Exercise prompt —
Output the material as a numbered list, omitting blank lines, starting at the line that contains "Where should I click to: Open" and running through the end of the material.

--- start of Data records ---

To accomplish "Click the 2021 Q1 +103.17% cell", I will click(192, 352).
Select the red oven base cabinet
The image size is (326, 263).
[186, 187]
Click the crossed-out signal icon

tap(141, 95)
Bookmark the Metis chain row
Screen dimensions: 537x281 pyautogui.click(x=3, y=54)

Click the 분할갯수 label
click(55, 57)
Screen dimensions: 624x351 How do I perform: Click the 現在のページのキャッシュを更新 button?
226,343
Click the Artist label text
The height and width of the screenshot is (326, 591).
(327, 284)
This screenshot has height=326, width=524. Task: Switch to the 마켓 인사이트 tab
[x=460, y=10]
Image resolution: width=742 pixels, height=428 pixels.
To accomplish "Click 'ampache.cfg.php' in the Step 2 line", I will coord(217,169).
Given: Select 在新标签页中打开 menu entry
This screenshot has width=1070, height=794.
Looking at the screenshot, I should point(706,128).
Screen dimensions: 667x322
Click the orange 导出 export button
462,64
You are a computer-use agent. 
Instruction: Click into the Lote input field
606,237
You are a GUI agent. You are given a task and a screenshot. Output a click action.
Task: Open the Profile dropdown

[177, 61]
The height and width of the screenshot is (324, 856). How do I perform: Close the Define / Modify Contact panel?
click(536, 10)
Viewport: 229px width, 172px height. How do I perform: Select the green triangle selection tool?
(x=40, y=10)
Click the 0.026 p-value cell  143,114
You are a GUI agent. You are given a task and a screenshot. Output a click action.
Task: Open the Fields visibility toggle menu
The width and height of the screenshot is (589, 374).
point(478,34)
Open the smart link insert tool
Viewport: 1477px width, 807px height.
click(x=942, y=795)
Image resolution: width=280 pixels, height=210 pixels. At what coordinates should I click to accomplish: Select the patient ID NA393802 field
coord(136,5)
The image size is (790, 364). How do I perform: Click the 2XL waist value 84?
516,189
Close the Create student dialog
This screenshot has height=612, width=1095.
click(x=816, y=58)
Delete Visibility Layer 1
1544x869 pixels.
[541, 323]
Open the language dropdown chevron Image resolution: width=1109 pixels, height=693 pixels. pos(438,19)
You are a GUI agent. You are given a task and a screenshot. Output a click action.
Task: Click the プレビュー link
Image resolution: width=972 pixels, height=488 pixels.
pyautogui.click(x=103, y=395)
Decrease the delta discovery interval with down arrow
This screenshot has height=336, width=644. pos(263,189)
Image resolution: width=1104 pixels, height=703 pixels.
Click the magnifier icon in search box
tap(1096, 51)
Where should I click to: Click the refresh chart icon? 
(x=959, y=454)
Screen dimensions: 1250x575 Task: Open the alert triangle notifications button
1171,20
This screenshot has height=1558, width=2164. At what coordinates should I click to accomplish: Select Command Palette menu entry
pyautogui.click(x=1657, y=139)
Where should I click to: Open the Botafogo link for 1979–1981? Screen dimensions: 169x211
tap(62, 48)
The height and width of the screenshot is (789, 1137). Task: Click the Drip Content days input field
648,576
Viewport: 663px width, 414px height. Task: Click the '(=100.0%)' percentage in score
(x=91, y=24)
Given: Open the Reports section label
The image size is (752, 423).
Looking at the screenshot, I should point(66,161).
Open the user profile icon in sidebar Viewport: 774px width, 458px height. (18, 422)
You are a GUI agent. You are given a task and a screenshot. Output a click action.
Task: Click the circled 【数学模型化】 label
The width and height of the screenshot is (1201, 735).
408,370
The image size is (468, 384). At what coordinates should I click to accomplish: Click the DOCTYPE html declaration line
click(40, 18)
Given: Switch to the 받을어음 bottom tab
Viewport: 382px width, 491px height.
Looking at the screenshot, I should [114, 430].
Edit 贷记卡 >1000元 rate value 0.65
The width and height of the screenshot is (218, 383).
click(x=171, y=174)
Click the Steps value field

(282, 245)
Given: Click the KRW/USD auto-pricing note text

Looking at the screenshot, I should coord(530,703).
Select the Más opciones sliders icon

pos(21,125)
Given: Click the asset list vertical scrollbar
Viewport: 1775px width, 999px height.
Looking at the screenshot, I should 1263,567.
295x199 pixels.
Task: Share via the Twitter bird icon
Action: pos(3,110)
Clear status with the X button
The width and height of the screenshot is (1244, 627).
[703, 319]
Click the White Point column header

--- end of Data records ---

Result —
1. Where should I click to: Open the Botafogo link for 1979–1981? Screen dimensions: 169x211
2. tap(62, 48)
3. The height and width of the screenshot is (789, 1137). Task: Click the Drip Content days input field
4. 648,576
5. Viewport: 663px width, 414px height. Task: Click the '(=100.0%)' percentage in score
6. (x=91, y=24)
7. Given: Open the Reports section label
8. The image size is (752, 423).
9. Looking at the screenshot, I should point(66,161).
10. Open the user profile icon in sidebar Viewport: 774px width, 458px height. (18, 422)
11. You are a GUI agent. You are given a task and a screenshot. Output a click action.
12. Task: Click the circled 【数学模型化】 label
13. The width and height of the screenshot is (1201, 735).
14. 408,370
15. The image size is (468, 384). At what coordinates should I click to accomplish: Click the DOCTYPE html declaration line
16. click(40, 18)
17. Given: Switch to the 받을어음 bottom tab
18. Viewport: 382px width, 491px height.
19. Looking at the screenshot, I should [114, 430].
20. Edit 贷记卡 >1000元 rate value 0.65
21. The width and height of the screenshot is (218, 383).
22. click(x=171, y=174)
23. Click the Steps value field
24. (282, 245)
25. Given: Click the KRW/USD auto-pricing note text
26. Looking at the screenshot, I should coord(530,703).
27. Select the Más opciones sliders icon
28. pos(21,125)
29. Given: Click the asset list vertical scrollbar
30. Viewport: 1775px width, 999px height.
31. Looking at the screenshot, I should 1263,567.
32. 295x199 pixels.
33. Task: Share via the Twitter bird icon
34. Action: pos(3,110)
35. Clear status with the X button
36. The width and height of the screenshot is (1244, 627).
37. [703, 319]
38. Click the White Point column header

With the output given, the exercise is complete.